#91 Eliminating Tumour Cells from the Cell Saver (CS) in Metastatic Spine Tumour Surgery Using a Leucocyte Depletion Filter (LDF): Dispelling an Old Myth

General Session: Best Papers Session 2

Presented by: Y. Chen


Y. Chen (1)
N.S. Kumar (1)
Q. Ahmed (2)
V. Lee (2)
R.W.M. Lam (1)
H.K. Wong (1)

(1) National University Health System, Department of Orthopaedic Surgery, Singapore, Singapore
(2) National University Health System, Department of Pathology, Singapore, Singapore


Design: Prospective observational study.

Background: Catastrophic bleeding is a significant problem in metastatic spine tumor surgery(MSTS). However, cell savers(CS) have traditionally been avoided in tumour surgery because of the theoretical concern of promoting tumour dissemination by re-infusing tumour cells into the circulation. Although CS has been extensively investigated in patients undergoing surgery for gynaecological, lung, urological, gastrointestinal, and hepatobiliary cancers, to date, there is no prior report of the use of CS in MSTS.

Hypothesis: Our hypothesis is that LDF can eliminate tumour cells from blood salvaged during metastatic spine tumour surgery.

Materials and Method: After Institutional Review Board (IRB) approval, 15 consecutive patients with metastatic spinal tumours from a known epithelial primary (defined as originating from breast, prostate, thyroid, renal, colorectal, lung, nasopharyngeal, hepatocellular) who were scheduled for MSTS were recruited with informed consent.

During surgery, a CS device (Dideco, Sorin Group, Italy) was used to collect shed blood from the operative field. Salvaged blood was then passed through a leucocyte depletion filter (RS1VAE, Pall Corporation, Portsmouth, UK). 15-ml specimens of blood were taken from each of three consecutive stages:

(i) from the operative field prior to cell saver processing(Stage A);

(ii) from the transfusion bag post-cell saver processing(Stage B);

(iii) from the filtered blood after passage through LDF(Stage C).

Cell blocks were prepared by the pathology department using a standardized laboratory protocol. From each cell block, 1 haematoxylin and eosin(H&E) slide, and 3 slides each labeled with one of the following monoclonal mouse cytokeratin antibiodies AE1/3, MNF 116 and CAM 5.2 were prepared. The cytokeratin antibiodies are highly sensitive and specific markers to identify tumour cells of epithelial origin. These slides were read by one of two consultant pathologists who was provided full access to information on the histology of the primary tumour and operative notes, but was blinded to the actual stages from which the slides were derived.

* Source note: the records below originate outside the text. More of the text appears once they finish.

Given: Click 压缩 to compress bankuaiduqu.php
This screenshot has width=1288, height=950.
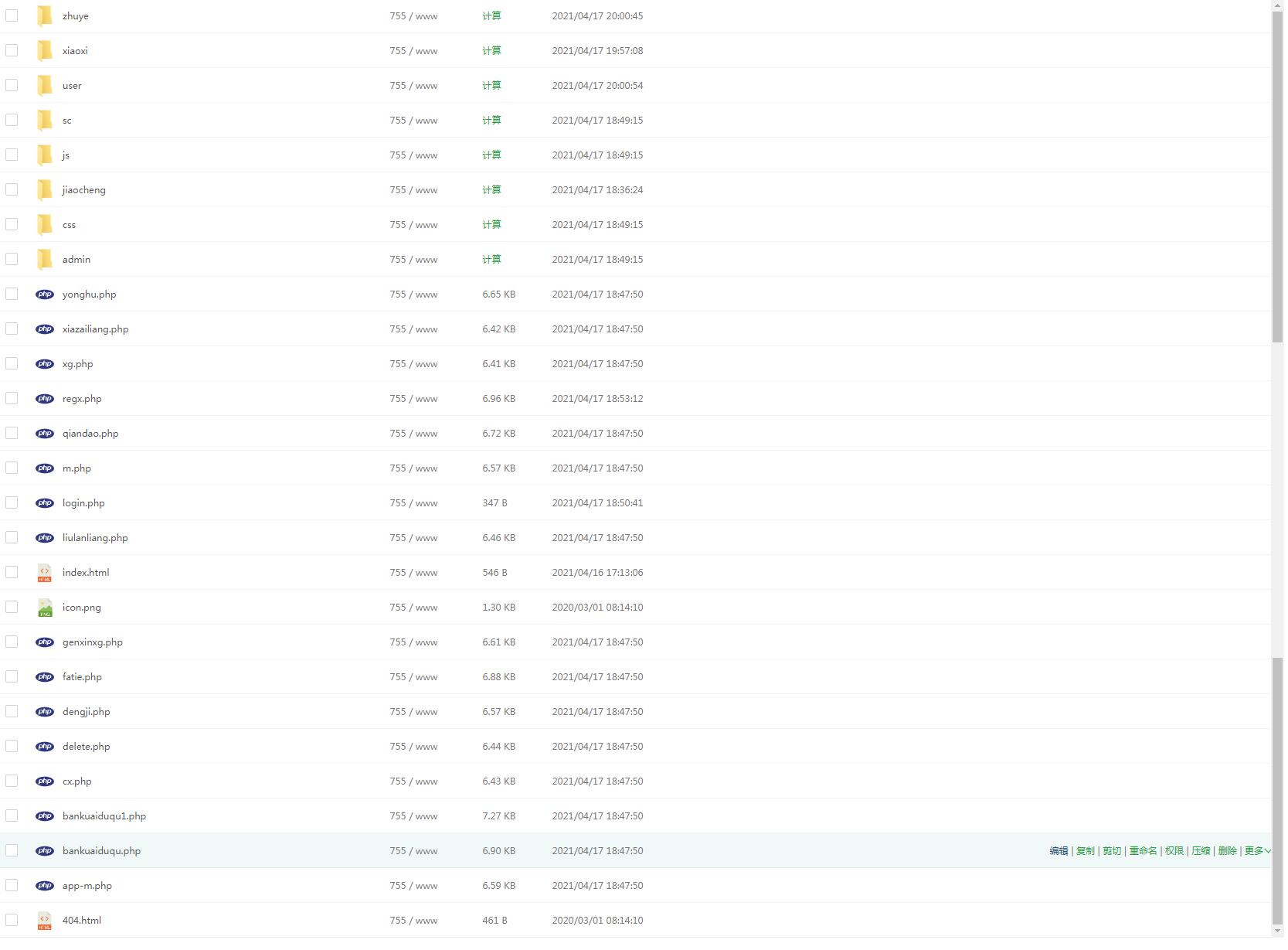Looking at the screenshot, I should pos(1201,851).
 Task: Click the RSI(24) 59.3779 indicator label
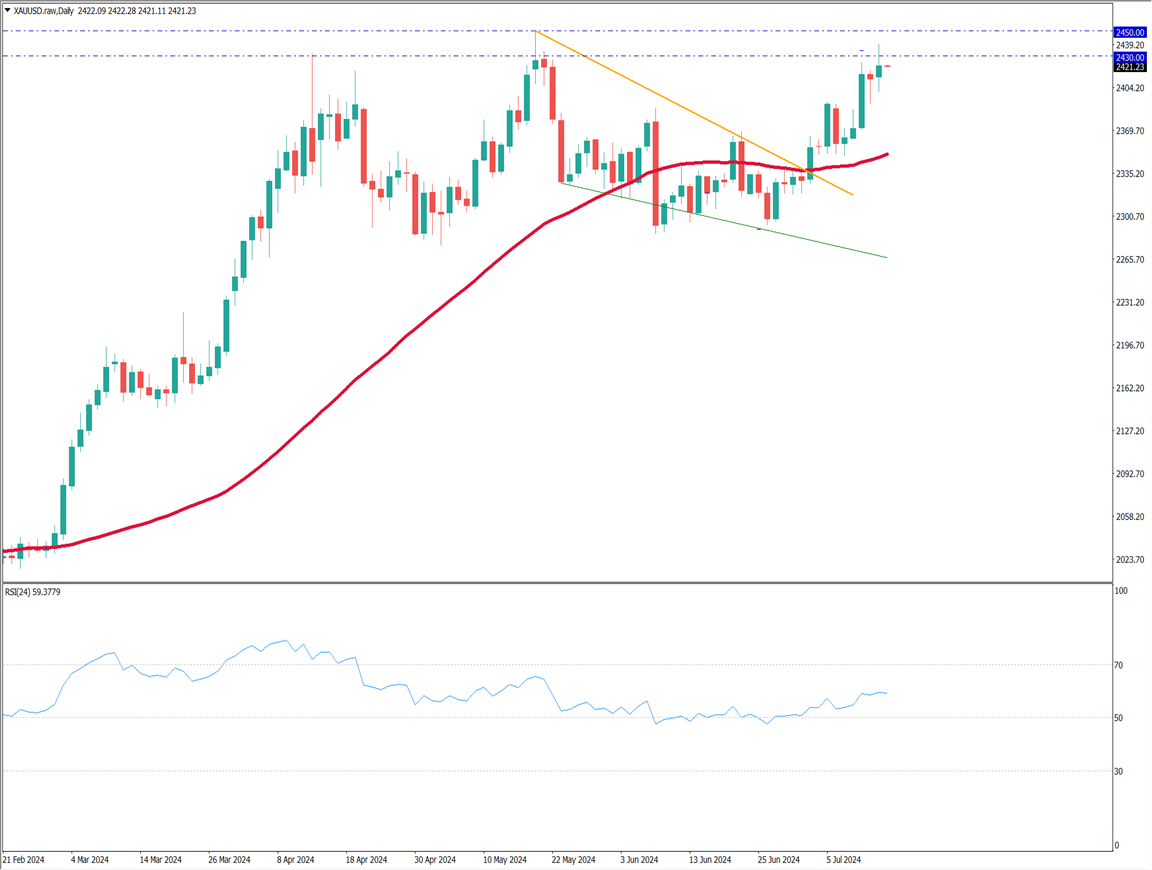[41, 591]
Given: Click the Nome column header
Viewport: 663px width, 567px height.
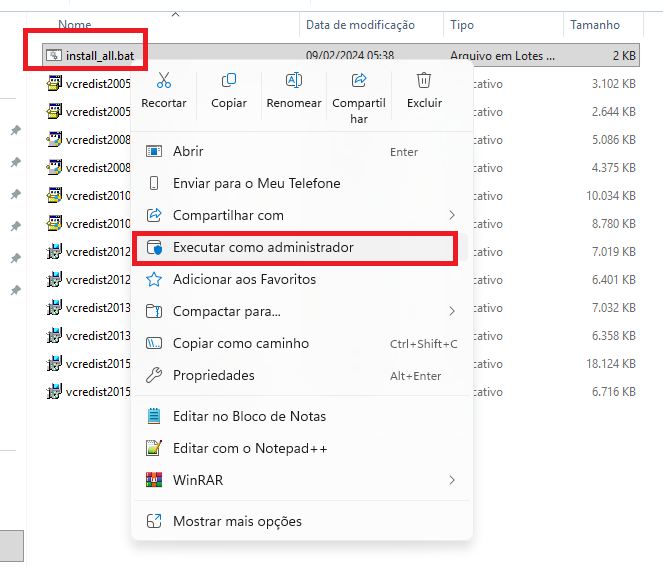Looking at the screenshot, I should [x=75, y=24].
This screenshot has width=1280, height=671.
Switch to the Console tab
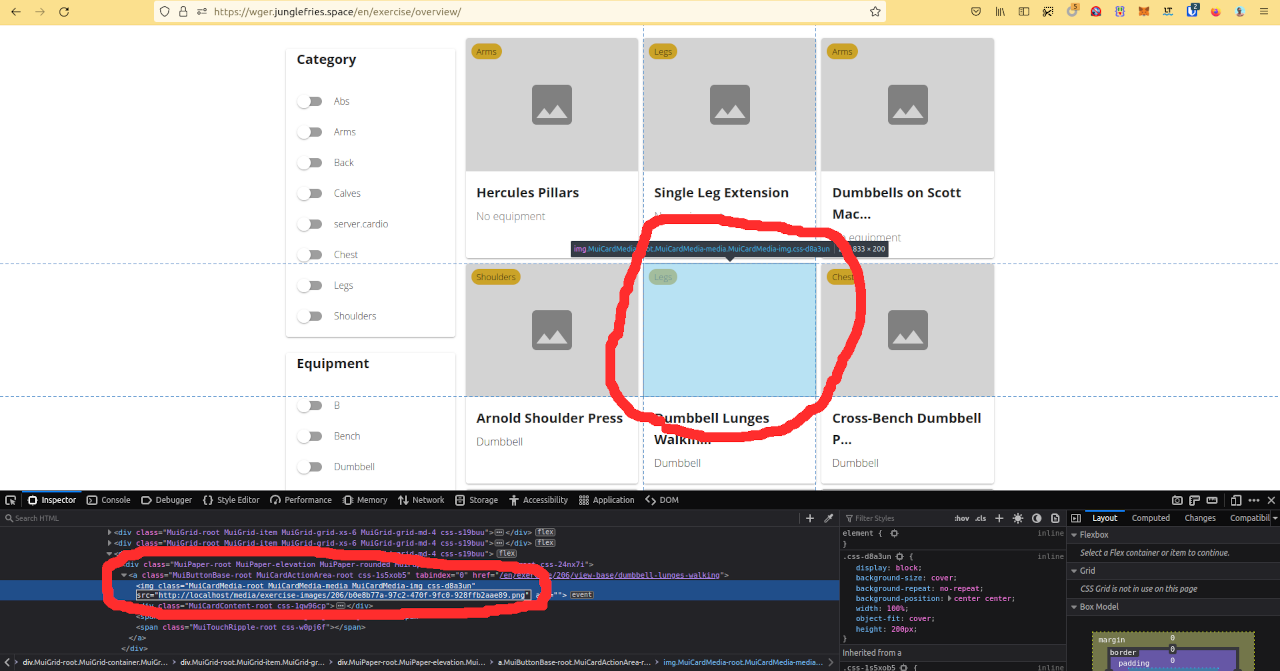coord(109,499)
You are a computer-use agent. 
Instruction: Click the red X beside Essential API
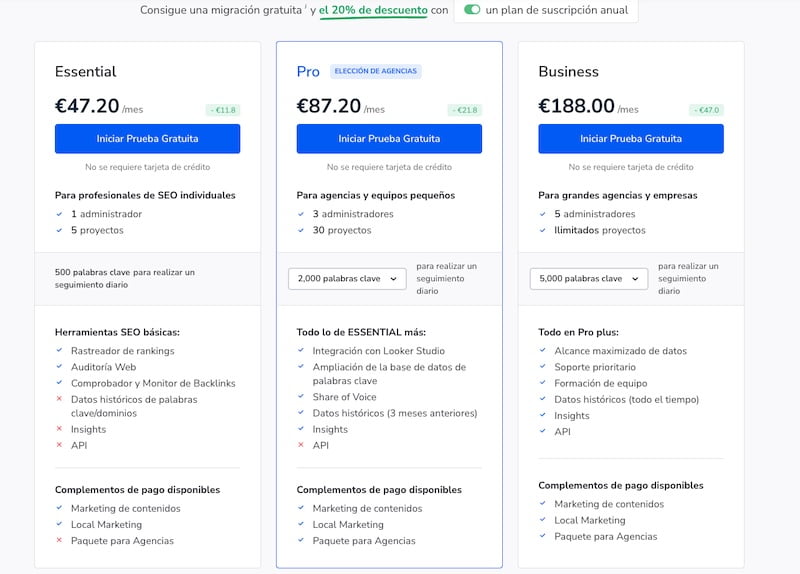point(59,445)
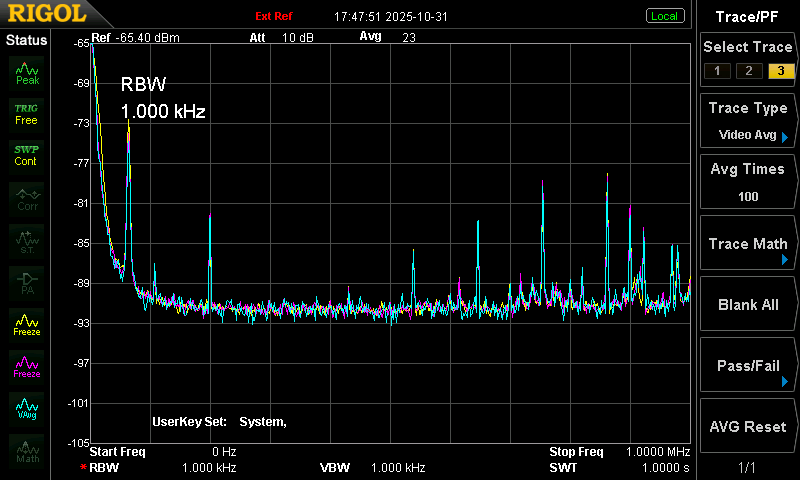Click the yellow Freeze trace icon
This screenshot has width=800, height=480.
[27, 325]
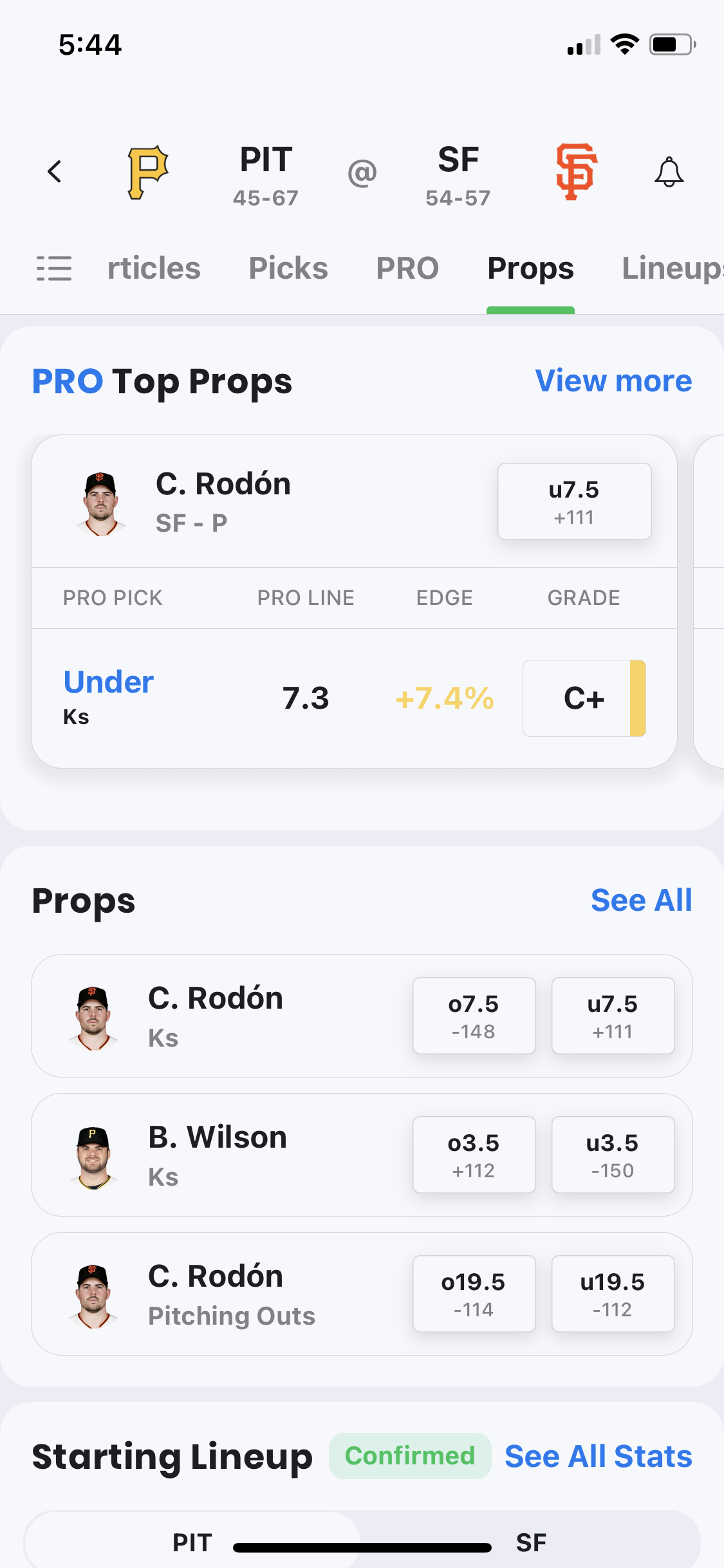Image resolution: width=724 pixels, height=1568 pixels.
Task: Select over 19.5 -114 Pitching Outs
Action: click(474, 1294)

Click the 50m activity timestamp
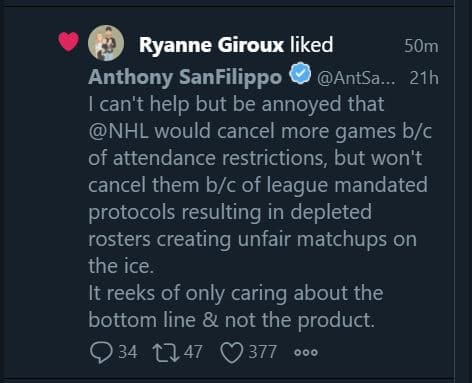[x=421, y=46]
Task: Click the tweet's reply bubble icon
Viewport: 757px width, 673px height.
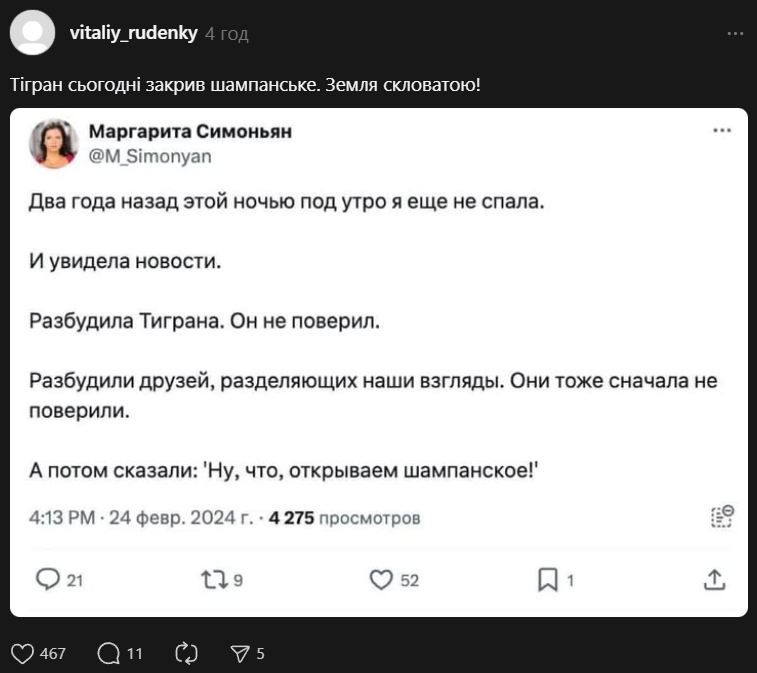Action: tap(48, 579)
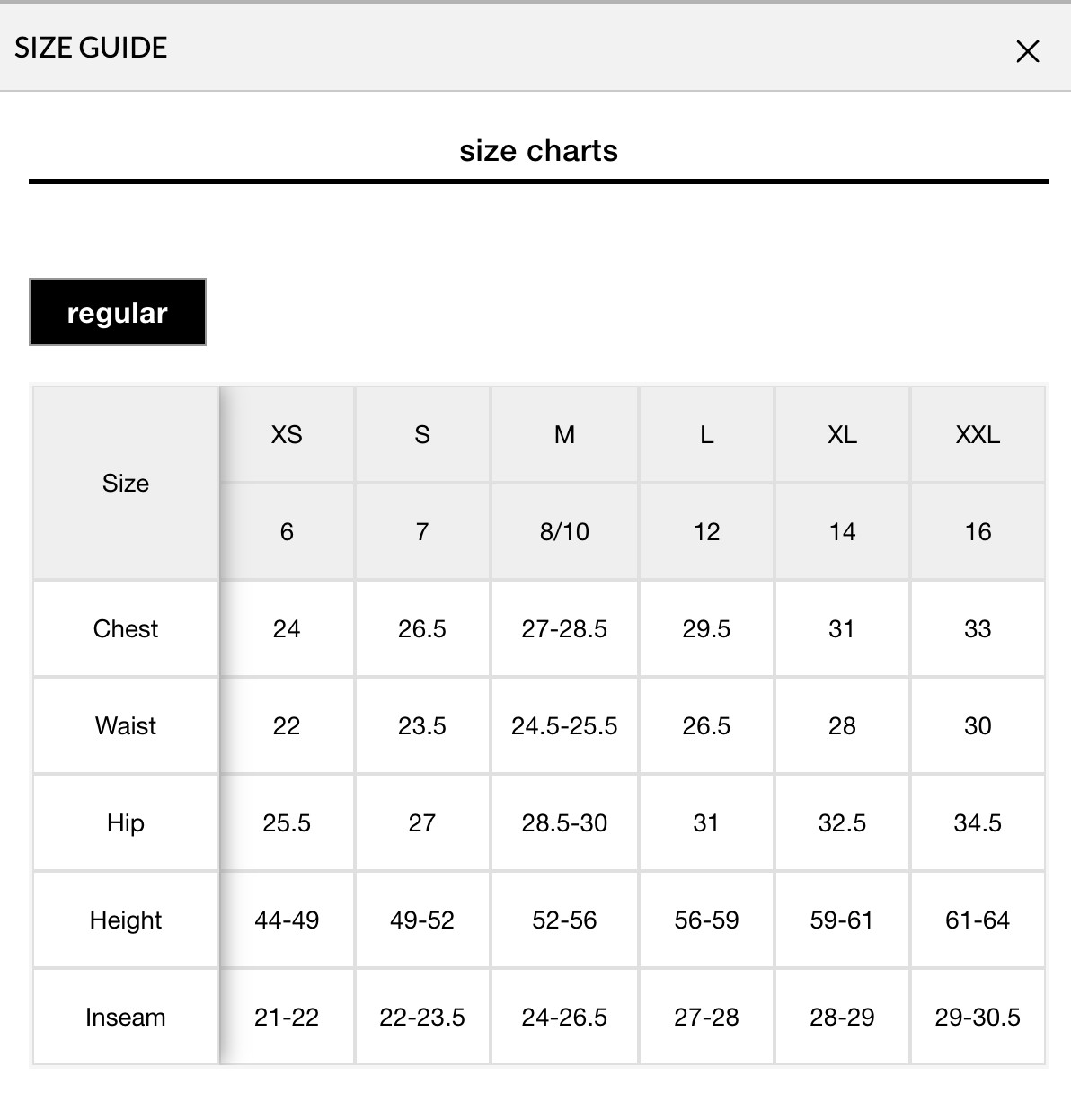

Results: 1 case was excluded when final diagnosis was revised to infection instead of metastatic spine tumour. Of the remaining cases, 5/14 tested positive for tumour in Stage A, 1/14 positive in Stage B. No specimen tested positive for tumour in Stage C. In 5 cases, posterior instrumentation without tumour manipulation was performed.

Conclusion: In this first-ever report of cell saver use in spine tumour surgery, we prove that:

(i) Leucocyte-depletion filters(LDF) can effectively eliminate tumour cells from blood salvaged during MSTS.

(ii) It is now possible to conduct a clinical trial to evaluate CS-LDF use in MSTS.

Our results are consistent with published results of similar studies performed on CS and LDF use outside the field of spine and orthopaedic surgery.

Spinal metastases originate from a myriad of primary cancers across various organ systems. If LDF can remove tumor cells from blood salvaged during surgery for spinal metastasis of different histological origin, then the finding can likely be extrapolated to several other fields of surgery where cell salvage and LDF have also not yet been attempted such as in neurosurgery, otolaryngology and even general musculoskeletal oncology.